*Requirement*
The first line of the data below and every line after it, through the one with "info@rrc.co.uk (32, 2483)", must be transcribed without change.

***** Material to process

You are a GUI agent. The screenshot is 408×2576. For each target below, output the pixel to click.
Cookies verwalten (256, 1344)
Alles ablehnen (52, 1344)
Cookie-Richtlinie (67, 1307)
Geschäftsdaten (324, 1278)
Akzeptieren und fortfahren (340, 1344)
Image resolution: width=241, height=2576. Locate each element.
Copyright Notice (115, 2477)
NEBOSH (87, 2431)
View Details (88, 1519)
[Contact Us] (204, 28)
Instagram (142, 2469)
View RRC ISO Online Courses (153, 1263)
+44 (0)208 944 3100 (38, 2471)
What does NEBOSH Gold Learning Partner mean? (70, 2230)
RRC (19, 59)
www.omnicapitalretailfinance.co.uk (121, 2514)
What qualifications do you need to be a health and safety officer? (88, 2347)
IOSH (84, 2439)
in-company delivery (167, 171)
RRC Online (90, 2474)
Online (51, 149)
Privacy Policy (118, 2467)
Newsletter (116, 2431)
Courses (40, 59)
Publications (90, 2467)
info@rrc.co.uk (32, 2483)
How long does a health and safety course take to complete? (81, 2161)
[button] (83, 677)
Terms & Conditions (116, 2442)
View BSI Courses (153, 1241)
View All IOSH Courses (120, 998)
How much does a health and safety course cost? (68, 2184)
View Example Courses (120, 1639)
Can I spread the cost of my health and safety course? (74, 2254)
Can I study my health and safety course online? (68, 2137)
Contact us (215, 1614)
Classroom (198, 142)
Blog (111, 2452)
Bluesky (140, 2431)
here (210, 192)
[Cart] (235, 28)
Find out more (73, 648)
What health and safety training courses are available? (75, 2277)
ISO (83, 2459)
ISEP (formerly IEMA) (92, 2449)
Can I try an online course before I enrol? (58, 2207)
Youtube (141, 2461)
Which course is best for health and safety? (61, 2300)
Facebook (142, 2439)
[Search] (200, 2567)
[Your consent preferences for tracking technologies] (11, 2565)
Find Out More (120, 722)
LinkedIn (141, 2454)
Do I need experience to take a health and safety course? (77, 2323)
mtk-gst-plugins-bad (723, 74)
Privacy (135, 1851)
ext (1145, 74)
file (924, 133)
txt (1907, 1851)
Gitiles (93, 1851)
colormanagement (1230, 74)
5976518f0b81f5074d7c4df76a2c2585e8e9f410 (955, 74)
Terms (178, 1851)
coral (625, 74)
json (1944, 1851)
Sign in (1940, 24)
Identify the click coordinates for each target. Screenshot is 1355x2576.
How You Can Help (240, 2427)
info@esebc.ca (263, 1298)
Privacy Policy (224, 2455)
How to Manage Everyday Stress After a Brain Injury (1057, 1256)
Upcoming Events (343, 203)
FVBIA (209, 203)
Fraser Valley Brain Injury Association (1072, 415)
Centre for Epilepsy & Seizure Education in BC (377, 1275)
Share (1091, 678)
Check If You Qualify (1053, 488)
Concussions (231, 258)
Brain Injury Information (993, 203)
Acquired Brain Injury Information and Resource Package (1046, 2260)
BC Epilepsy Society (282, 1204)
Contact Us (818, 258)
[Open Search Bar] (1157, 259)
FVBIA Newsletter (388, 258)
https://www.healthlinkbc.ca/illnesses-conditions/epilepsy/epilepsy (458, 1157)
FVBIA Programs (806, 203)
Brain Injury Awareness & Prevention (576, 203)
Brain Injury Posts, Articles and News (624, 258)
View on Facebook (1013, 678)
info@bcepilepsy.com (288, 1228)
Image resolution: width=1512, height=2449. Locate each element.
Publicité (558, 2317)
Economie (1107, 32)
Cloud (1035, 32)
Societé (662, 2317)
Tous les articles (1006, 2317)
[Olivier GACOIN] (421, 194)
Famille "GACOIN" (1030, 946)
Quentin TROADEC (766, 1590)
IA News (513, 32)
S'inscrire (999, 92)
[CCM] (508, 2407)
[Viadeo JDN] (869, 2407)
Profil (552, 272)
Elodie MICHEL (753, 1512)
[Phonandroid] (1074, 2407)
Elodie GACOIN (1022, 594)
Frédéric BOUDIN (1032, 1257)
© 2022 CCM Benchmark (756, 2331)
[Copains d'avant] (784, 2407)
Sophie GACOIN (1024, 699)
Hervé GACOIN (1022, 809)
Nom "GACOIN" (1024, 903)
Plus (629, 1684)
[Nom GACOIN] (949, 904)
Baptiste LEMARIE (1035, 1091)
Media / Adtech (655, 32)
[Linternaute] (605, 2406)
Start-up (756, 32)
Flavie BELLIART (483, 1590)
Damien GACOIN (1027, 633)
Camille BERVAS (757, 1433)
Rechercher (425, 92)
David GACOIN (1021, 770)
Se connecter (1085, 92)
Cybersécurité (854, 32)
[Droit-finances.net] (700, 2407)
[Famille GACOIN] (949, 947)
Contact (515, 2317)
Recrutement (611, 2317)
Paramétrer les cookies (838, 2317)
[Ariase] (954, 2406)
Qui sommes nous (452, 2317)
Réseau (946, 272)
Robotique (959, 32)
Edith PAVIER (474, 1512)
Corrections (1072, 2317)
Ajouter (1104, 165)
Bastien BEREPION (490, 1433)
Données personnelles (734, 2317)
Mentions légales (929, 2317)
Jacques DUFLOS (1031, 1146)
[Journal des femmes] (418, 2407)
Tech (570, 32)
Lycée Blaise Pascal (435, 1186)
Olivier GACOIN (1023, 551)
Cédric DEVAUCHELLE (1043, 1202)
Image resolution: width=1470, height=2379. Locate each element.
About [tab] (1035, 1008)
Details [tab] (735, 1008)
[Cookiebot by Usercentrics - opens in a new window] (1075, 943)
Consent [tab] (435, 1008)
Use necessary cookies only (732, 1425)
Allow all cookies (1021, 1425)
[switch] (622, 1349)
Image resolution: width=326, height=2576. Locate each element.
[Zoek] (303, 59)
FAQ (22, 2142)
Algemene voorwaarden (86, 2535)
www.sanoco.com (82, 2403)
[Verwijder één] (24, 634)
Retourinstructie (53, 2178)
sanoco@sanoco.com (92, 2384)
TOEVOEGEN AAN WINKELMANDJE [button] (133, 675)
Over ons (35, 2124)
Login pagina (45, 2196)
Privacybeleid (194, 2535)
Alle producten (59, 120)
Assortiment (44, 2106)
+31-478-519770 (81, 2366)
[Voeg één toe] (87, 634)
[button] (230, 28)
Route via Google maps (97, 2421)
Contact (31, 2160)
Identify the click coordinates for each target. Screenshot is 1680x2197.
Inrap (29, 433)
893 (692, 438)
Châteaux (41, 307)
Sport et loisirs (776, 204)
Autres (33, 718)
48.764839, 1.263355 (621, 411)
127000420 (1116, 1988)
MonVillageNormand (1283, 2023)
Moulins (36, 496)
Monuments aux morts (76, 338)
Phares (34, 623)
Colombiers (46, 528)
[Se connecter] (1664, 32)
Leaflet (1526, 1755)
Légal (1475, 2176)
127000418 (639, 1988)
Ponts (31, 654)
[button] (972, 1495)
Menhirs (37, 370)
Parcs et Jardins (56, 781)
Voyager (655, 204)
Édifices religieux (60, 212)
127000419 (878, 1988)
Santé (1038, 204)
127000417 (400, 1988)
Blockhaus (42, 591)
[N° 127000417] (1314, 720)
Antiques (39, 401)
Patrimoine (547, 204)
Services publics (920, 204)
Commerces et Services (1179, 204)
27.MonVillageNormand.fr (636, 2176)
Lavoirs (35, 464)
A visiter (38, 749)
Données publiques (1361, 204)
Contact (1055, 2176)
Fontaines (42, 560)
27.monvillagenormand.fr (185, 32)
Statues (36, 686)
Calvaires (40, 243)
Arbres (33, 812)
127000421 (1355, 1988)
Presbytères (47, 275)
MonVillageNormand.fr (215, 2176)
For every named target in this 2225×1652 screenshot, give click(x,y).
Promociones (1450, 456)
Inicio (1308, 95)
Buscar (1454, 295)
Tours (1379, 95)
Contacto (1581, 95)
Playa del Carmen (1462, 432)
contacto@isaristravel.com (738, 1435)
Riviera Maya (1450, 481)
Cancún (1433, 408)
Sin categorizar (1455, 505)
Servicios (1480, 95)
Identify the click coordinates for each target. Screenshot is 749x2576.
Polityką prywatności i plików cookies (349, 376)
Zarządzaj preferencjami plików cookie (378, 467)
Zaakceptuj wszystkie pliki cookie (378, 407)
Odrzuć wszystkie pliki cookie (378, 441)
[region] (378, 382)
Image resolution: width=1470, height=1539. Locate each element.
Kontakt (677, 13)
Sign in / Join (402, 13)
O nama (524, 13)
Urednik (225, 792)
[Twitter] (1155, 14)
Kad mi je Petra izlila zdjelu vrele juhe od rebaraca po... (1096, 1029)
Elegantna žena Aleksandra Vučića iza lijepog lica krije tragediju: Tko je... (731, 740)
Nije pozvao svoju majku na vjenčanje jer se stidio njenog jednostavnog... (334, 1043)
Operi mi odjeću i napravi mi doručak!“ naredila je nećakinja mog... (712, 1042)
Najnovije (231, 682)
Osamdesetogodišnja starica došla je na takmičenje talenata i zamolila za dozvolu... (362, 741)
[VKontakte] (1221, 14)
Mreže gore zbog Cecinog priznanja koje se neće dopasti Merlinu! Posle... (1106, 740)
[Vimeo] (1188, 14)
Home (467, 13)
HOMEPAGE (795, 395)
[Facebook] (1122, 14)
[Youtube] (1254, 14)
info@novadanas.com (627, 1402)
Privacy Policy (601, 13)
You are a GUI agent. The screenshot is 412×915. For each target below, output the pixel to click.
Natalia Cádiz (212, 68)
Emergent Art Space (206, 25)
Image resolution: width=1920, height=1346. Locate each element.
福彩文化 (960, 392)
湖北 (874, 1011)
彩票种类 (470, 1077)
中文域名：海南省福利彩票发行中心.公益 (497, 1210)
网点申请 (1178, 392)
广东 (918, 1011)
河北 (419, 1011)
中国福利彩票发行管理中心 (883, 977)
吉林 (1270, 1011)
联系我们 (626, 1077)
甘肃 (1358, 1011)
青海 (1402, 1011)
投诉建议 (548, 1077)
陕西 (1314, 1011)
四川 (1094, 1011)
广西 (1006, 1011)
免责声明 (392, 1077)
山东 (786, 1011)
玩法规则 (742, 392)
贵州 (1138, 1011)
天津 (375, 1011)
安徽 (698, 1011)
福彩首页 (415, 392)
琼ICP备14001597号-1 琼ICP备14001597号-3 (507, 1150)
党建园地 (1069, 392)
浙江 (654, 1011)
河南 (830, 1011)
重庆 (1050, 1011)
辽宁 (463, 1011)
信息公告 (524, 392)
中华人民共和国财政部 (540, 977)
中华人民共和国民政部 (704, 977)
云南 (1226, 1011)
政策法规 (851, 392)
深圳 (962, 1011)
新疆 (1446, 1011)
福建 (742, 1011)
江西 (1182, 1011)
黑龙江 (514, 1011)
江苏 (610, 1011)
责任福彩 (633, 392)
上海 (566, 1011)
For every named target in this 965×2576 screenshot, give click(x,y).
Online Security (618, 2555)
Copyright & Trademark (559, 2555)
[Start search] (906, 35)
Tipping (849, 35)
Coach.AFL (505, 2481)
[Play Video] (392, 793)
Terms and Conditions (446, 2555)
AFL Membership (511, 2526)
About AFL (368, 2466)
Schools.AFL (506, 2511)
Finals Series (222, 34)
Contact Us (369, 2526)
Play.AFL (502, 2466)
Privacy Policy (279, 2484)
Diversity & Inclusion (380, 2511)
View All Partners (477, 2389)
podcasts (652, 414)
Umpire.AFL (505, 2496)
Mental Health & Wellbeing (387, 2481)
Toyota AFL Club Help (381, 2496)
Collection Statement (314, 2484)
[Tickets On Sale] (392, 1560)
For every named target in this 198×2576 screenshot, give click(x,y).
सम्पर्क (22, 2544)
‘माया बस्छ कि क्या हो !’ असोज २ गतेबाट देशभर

**********

*Your response*
You are a GUI agent. The screenshot is 408×2576. For each target below, output the pixel to click.
Cookies verwalten (256, 1344)
Alles ablehnen (52, 1344)
Cookie-Richtlinie (67, 1307)
Geschäftsdaten (324, 1278)
Akzeptieren und fortfahren (340, 1344)
Image resolution: width=241, height=2576. Locate each element.
Copyright Notice (115, 2477)
NEBOSH (87, 2431)
View Details (88, 1519)
[Contact Us] (204, 28)
Instagram (142, 2469)
View RRC ISO Online Courses (153, 1263)
+44 (0)208 944 3100 (38, 2471)
What does NEBOSH Gold Learning Partner mean? (70, 2230)
RRC (19, 59)
www.omnicapitalretailfinance.co.uk (121, 2514)
What qualifications do you need to be a health and safety officer? (88, 2347)
IOSH (84, 2439)
in-company delivery (167, 171)
RRC Online (90, 2474)
Online (51, 149)
Privacy Policy (118, 2467)
Newsletter (116, 2431)
Courses (40, 59)
Publications (90, 2467)
info@rrc.co.uk (32, 2483)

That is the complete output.